Perhaps you should take a look at the Beta Software section of the forum.  Many of the enhancements you're requesting are in the current Beta release, or coming shortly.

We don't necessarily respond to every suggestion in the Product Suggestions section of the forum - it doesn't mean we aren't listening.

Re: Why my Chumby is gathering dust

g33k wrote:

But I found that in "night mode" the Chumby produced too much light to be in my bedroom - I like it dark. Off it went.

That is really true. My workaround for the moment is: I turn my chumby face down - not very elegant, but really effective smile

Re: Why my Chumby is gathering dust

Christian wrote:
g33k wrote:

But I found that in "night mode" the Chumby produced too much light to be in my bedroom - I like it dark. Off it went.

That is really true. My workaround for the moment is: I turn my chumby face down - not very elegant, but really effective smile

That is an issue with most LCD screens. Even black puts out light unless it is an "E-Ink" setup.

"Those who would give up essential Liberty, to purchase a little temporary Safety, deserve neither Liberty nor Safety."

5 (edited by Christian 2007-12-07 11:47:02)

Re: Why my Chumby is gathering dust

Well - the solution would be easy: just turn the screen off completely.

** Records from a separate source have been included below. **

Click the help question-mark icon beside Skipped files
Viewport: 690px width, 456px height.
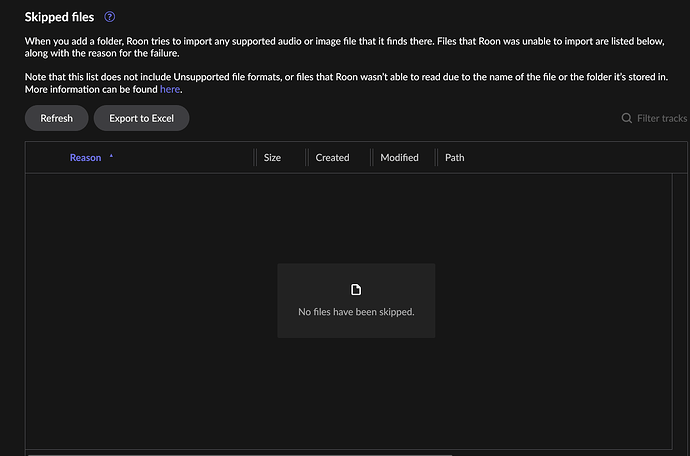point(110,17)
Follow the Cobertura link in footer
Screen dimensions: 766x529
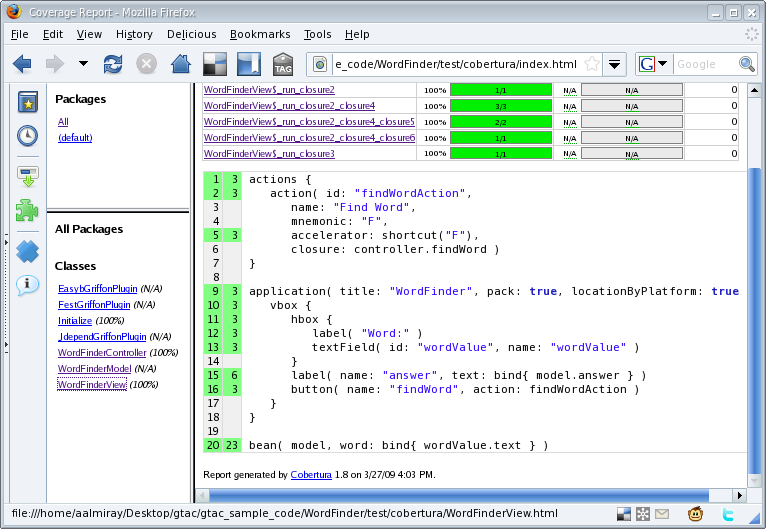[x=311, y=475]
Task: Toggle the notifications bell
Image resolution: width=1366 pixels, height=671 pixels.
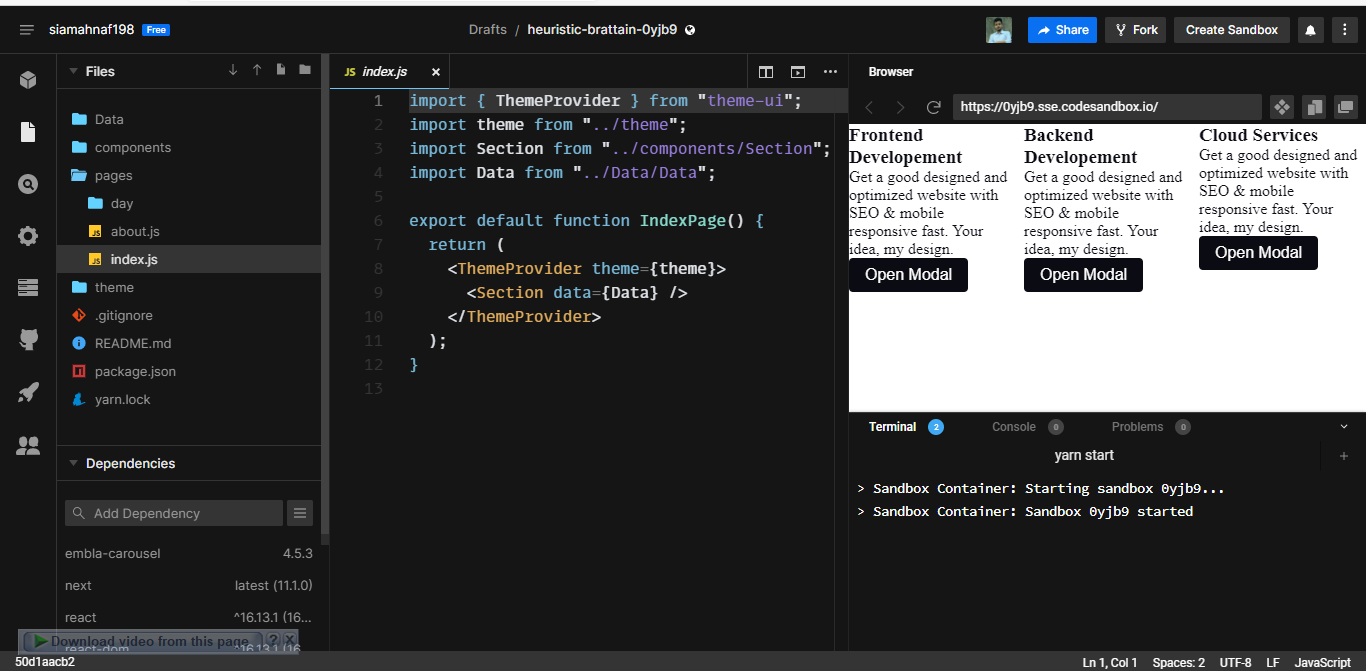Action: [1310, 29]
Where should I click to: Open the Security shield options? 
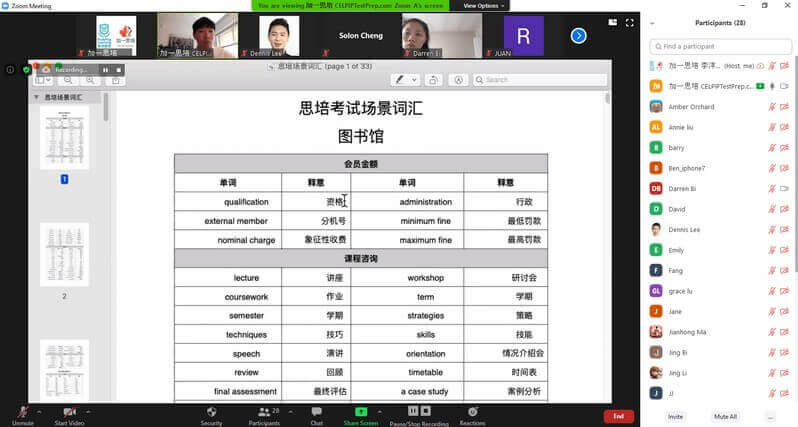pyautogui.click(x=211, y=412)
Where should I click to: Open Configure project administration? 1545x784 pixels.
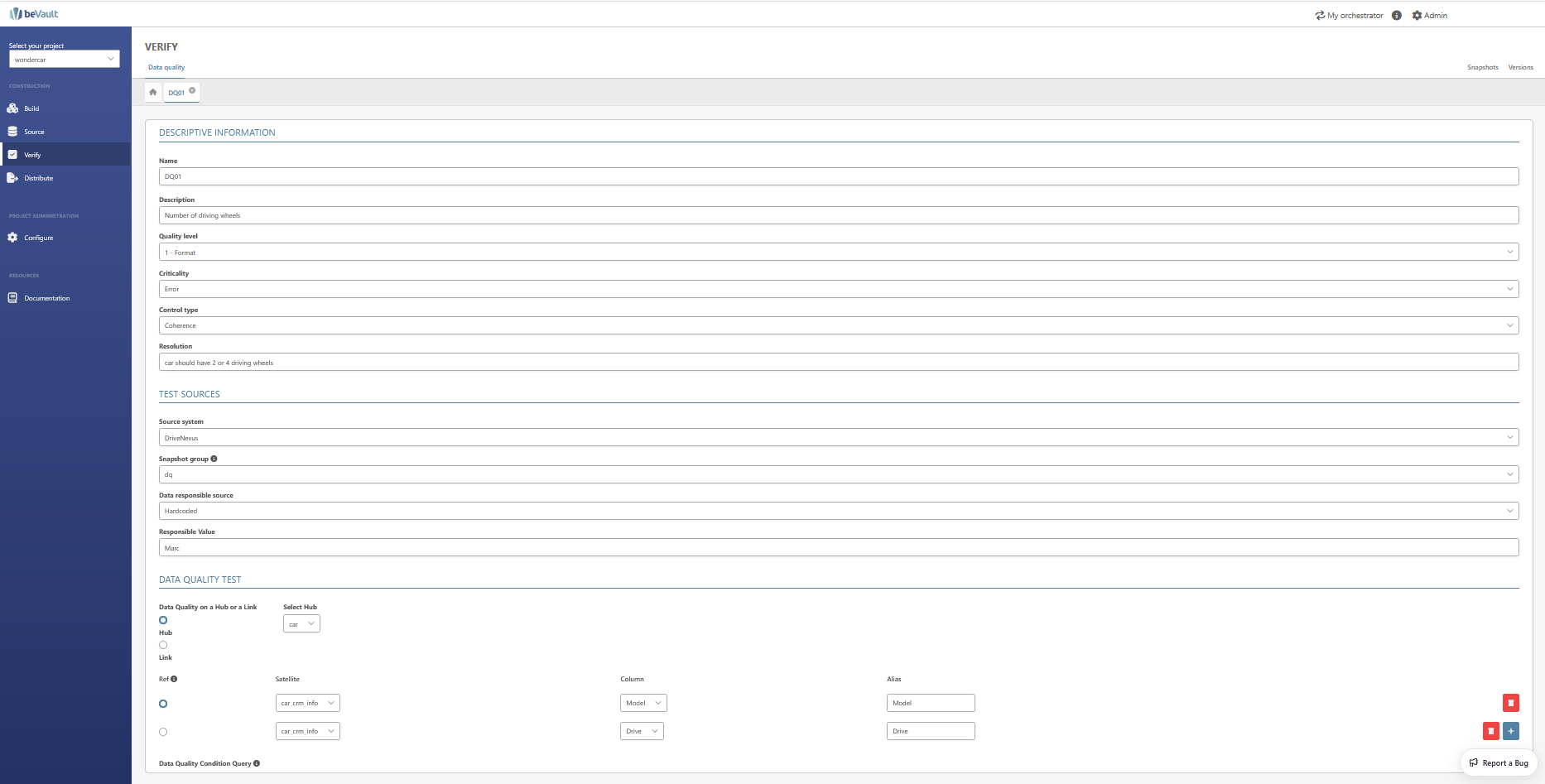[x=38, y=238]
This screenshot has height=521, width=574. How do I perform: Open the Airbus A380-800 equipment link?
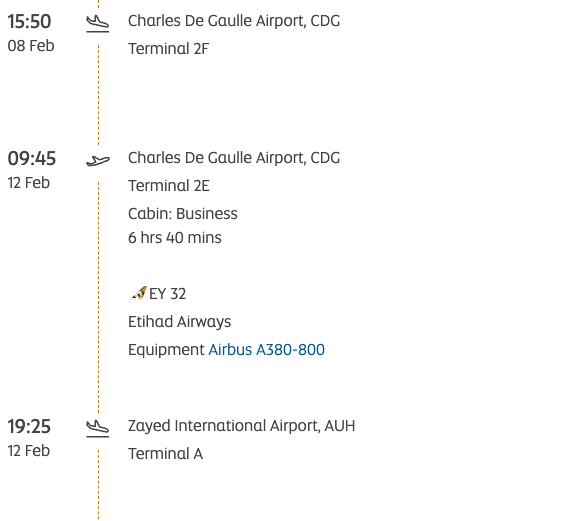click(x=266, y=350)
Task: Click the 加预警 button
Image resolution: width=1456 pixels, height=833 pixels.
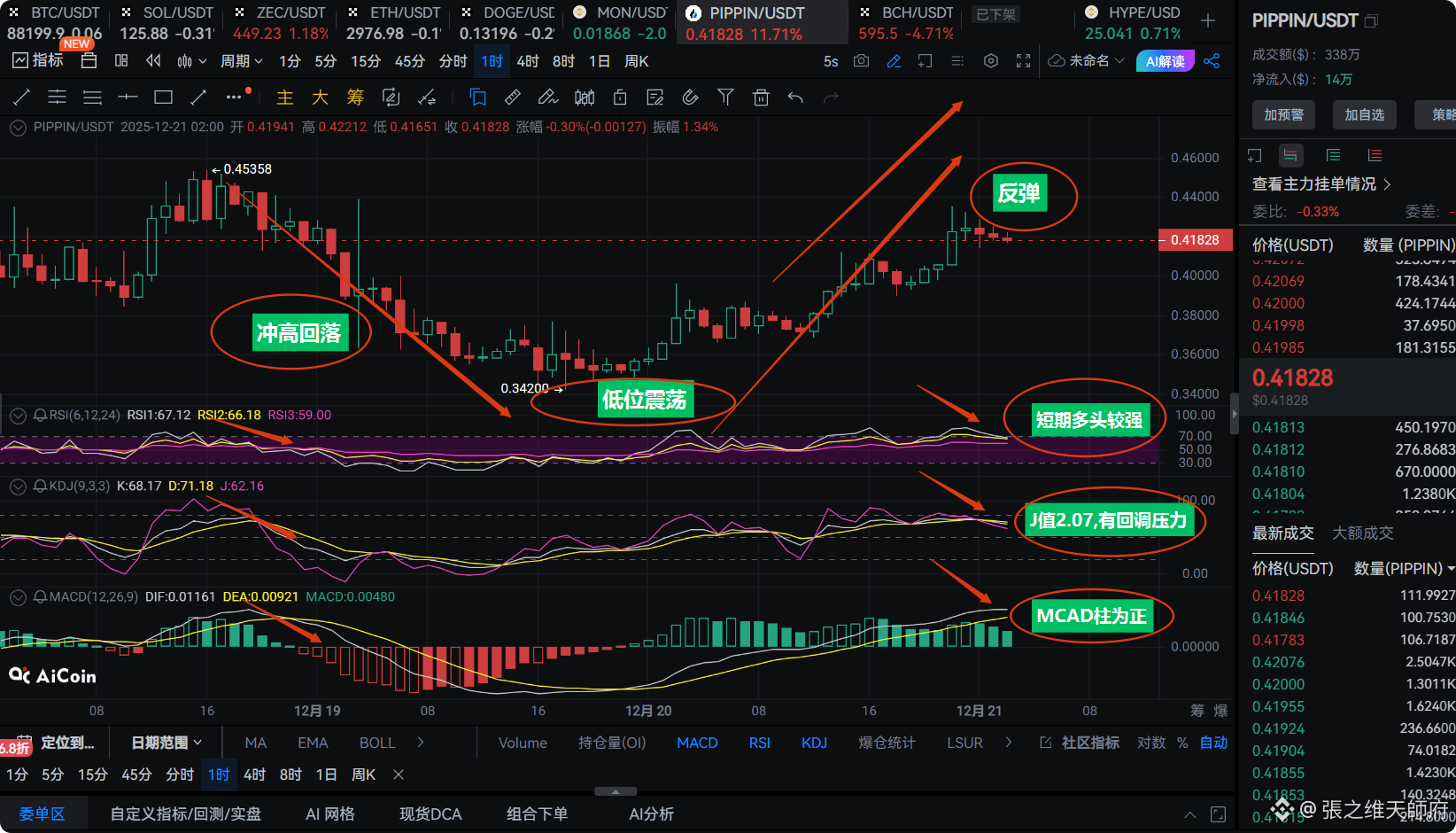Action: pos(1283,114)
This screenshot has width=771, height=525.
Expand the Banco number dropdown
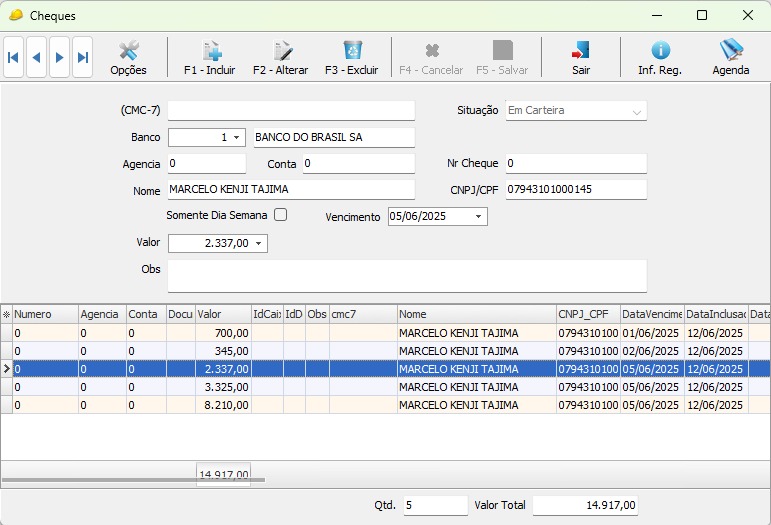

This is something the chumby already seems to support - it's just not used at the moment.

You can try it by setting the dimlevel to "2" by:

echo "2" >/psp/dimlevel

Then set your alarm, activate the nightmode and deactivate it again. (In this moment the dimlevel gets read and the screen turns off.) Afterwards reset the dimlevel:

echo "0" >/psp/dimlevel

And now when the alarm goes off, the screen is activated again. I haven't tested this over night yet, but it seems promising, even though this is just a test and no permanent solution.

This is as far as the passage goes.